Task to complete:
In the grower profile, which company did Johanny work for on bananas after he graduated?

Quoted passage:
[Start of section]

Johanny Castro Chinchilla, a young grower from San José, Costa Rica


family background/ Johanny grew up working on a coffee farm and earned a bachelor’s degree in agronomy and a master’s degree in crop protection from the University of Costa Rica. He’s the son of Marea Elisa Chinchilla and Gerardo Castro.

age/37
grower/San José, Costa Rica
crops/Apples
business/graduate student, Penn State University

How did you get your start?
At about 7 years old, I was working on a small coffee farm with my grandfather, where I got interested in agriculture. I continued to work in coffee until I was about 18 years old. When I started my undergrad degree, I started working with other crops.

We have many diverse crops in Costa Rica, because it’s a tropical country, and I was able to work with all of them in my first four years of school. I would say that I’d be happy to work with any of them, from pineapple to palm oil to rice. It was a very good experience for getting interested in agriculture. I knew my career choice was right.

How did you begin working with apples?
When I graduated, I started working with bananas with Chiquita Brands, and most of the work was field work — soil science, fertilization and so on. There came a point when I wanted to learn something else, such as where foods go, how to commercialize them and maintain quality.

[End of section]

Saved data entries
[Start of section]

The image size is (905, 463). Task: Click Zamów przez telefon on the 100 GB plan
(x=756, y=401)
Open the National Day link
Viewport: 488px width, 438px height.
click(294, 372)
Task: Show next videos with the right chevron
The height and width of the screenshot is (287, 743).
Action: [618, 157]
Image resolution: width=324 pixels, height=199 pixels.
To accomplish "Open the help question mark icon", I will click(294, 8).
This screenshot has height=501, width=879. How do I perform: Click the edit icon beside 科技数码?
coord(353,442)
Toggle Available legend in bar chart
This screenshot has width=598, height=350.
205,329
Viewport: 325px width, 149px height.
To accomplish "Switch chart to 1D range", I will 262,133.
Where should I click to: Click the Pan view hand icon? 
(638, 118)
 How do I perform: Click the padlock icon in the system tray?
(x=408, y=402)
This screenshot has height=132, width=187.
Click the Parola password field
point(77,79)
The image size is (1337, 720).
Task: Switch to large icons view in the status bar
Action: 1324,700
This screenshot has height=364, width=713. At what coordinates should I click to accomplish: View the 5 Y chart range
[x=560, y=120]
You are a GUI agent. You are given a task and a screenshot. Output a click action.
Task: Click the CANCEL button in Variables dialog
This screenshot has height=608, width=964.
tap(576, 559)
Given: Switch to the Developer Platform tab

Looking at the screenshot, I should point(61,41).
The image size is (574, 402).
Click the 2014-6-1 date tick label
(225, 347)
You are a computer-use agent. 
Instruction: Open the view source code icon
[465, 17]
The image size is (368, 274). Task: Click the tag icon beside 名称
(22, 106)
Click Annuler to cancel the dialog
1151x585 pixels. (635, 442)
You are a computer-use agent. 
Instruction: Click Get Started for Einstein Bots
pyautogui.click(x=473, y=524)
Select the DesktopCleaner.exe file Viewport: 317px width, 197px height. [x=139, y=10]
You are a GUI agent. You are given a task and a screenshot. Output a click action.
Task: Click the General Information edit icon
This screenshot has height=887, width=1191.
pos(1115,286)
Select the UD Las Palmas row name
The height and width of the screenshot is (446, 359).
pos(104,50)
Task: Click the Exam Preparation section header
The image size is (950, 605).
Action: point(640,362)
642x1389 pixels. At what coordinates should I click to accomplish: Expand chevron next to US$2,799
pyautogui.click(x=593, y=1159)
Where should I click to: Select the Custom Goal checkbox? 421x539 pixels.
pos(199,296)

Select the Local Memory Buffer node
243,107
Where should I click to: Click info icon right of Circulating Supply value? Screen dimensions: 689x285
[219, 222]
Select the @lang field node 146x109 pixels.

[End of section]

Solution for this task:
Chiquita Brands